[What you should do]: Copy out the material from the line with "Click the Anton logo icon" to the line with "click(9, 10)", both included, reproducing each line exactly. Leave the pictures out of your copy.

[Extracted data]:
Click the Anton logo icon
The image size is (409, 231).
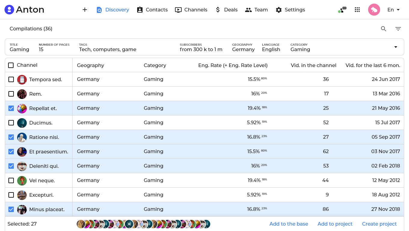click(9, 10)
* * *
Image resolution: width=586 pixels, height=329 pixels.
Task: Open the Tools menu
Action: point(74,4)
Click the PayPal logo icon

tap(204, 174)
---
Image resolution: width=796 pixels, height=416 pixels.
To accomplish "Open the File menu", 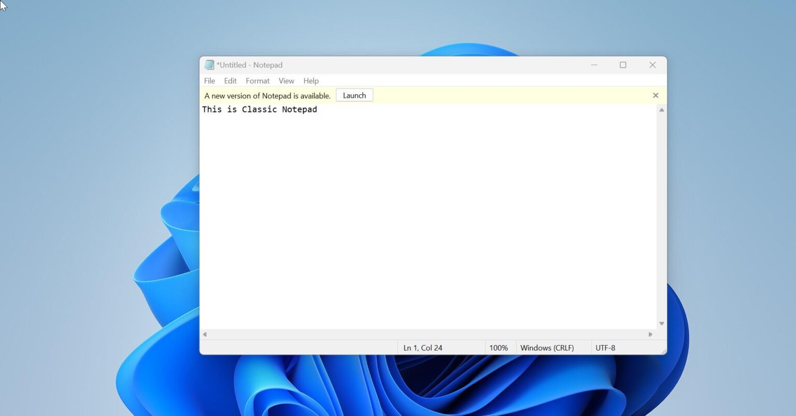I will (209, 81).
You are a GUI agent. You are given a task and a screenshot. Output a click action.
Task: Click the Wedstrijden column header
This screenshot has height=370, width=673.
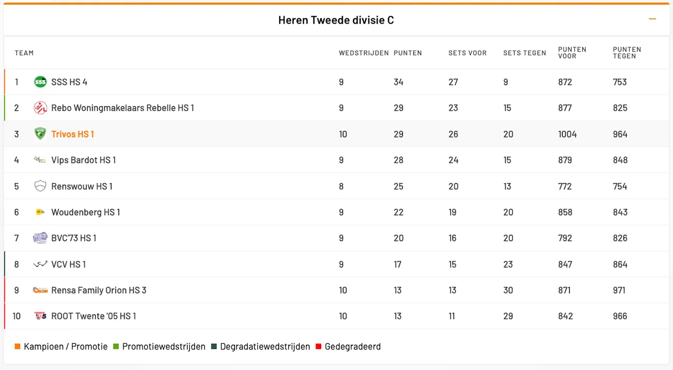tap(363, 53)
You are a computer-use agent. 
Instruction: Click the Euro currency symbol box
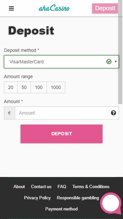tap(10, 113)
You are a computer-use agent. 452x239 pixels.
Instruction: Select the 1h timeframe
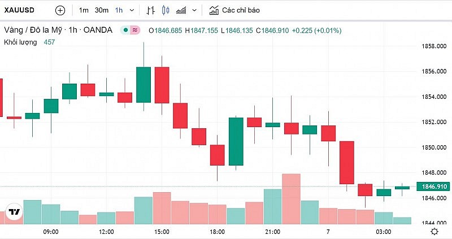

[Result of the task]:
Click the Anton logo icon
The image size is (409, 231).
click(9, 10)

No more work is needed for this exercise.